- Date: June 27, 2015 (Popular)
- Location: Taipei Arena, Taipei, Taiwan (Popular)
- Hosted by: Harlem Yu (Popular)

Television/radio coverage
- Network: TTV

= 26th Golden Melody Awards =

Taiwanese music award ceremony in 2015

The 26th Golden Melody Awards (第26屆金曲獎) ceremony for popular music category was held on June 27, 2015. The TTV network broadcast the show live from the Taipei Arena in Taipei, Taiwan. The ceremony recognized the best recordings, compositions, and artists of the eligibility year, which runs from January 1, 2014 to December 31, 2014.

==Winners and nominees==
Winners are highlighted in boldface.

=== Vocal category – Record label awards ===

==== Song of the Year ====
- "Island's Sunrise (Original Version Re-mixed)" (from Island's Sunrise) – Fire EX.
  - "Missing" (from Missing) – Lala Hsu
  - "The Rest of Time" (from Wake Up Dreaming) – Jacky Cheung
  - "Faces of Paranoia" (from Faces of Paranoia) – aMEI, Soft Lipa
  - "Play" (from Play) – Jolin Tsai

==== Best Mandarin Album ====
- Play – Jolin Tsai
  - Missing – Lala Hsu
  - Wake Up Dreaming – Jacky Cheung
  - Rice & Shine – Eason Chan
  - Aiyo, Not Bad – Jay Chou
  - Departures – Karen Mok

==== Best Hokkien Album====
- The Most Beautiful Flower – Ricky Hsiao
  - Timeless Sentence – Chthonic
  - The Tenth Album – New Formosa Band
  - Ye Shou – Hsieh Ming-yu
  - Polaris – Chan Ya-wen

==== Best Hakka Album ====
- The Songs of Mountain Are All on the One Road – Ayugo Huang
  - Daylight – Huang Wei-jie
  - Curving Roads – Huang Pei-shu
  - On the Road – Misa
  - Moments of Love – Sinco Chiu

==== Best Aboriginal Album ====
- Polynesia – Chalaw Pasiwali
  - Hosa – Hosa
  - Wild Boxing – Boxing
  - Ocean, Forest – Suming
  - Ima Lalu Su – Inka Mbing & Her Young Atayal Friends

==== Best Music Video ====
- Shockley Huang – "Nebulous" (from You Lovely Bastard)
  - Li Bo-en – "Selfie Addict" (from XXXIII)
  - Muh Chen – "Play" (from Play)
  - Hou Chi-jan – "We're All Different, Yet the Same" (from Play)
  - Teng Yung-shing, Xi Ran – "In a Flash" (from In a Flash)

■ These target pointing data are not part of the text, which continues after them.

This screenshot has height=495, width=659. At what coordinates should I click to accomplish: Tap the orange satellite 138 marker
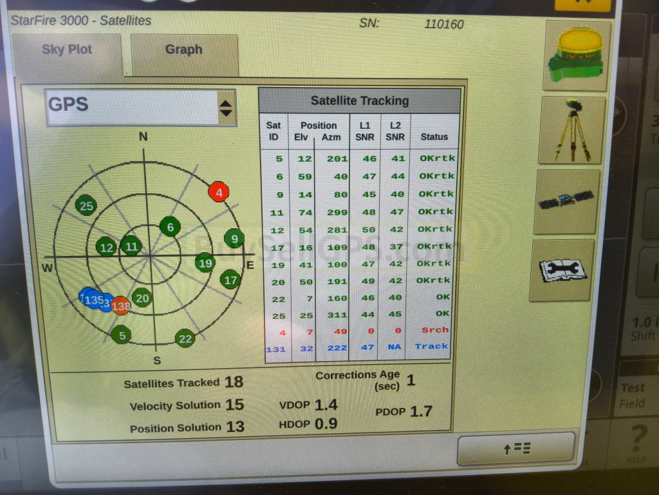120,306
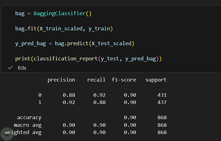The image size is (221, 141).
Task: Select class 0 precision value 0.88
Action: tap(69, 95)
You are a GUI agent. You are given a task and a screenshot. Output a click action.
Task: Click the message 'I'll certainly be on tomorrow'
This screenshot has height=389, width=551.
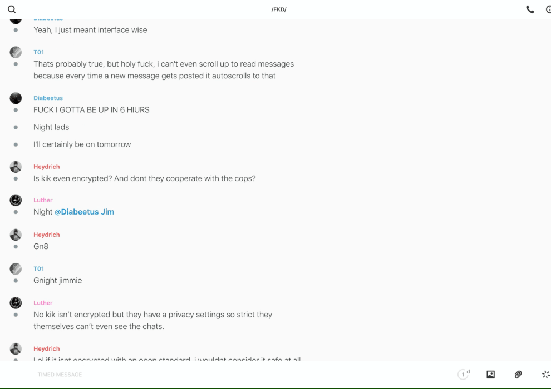82,144
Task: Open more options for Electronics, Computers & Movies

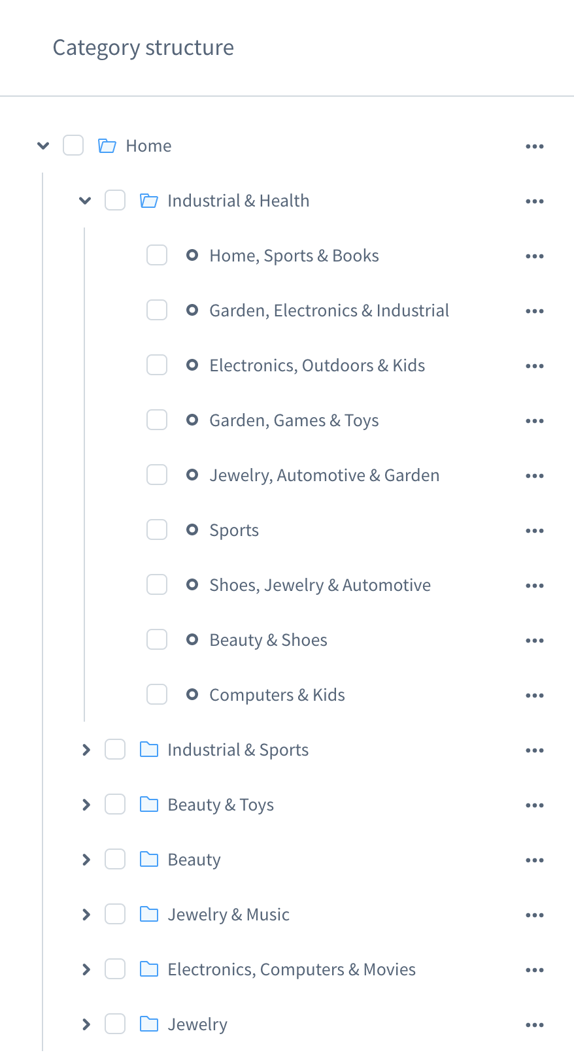Action: coord(535,969)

===Vocal category – Individual awards ===

==== Best Composition ====
- William Wei – "Wolves" (from Journey Into The Night)
  - Europa Huang – "Missing" (from Missing)
  - Li Ronghao – "King of Comedy" (from Li Ronghao)
  - JJ Lin – "Listen Up" (from Rice & Shine)
  - Chang Shilei – "Departures" (from Departures)

==== Best Lyrics ====
- Francis Lee – "Departures" (from Departures)
  - Hush – "Missing" (from Missing)
  - Wyman Wong – "King of Comedy" (from Li Ronghao)
  - Lin Xi – "Listen Up" (from Rice & Shine)
  - Lin Xi – "It's All Good" (from Departures)

==== Best Music Arrangement ====
- Buddha Jump – "Let You See" (from Let You See)
  - Chen Chien-chi – "Missing" (from Missing)
  - Lawrence Ku – "Touching Hearts" (from To the Top)
  - Pessi Levanto – "Forgotten Times" (from Midnight Cinema)
  - Starr Chen, Nese Ni – "Play" (from Play)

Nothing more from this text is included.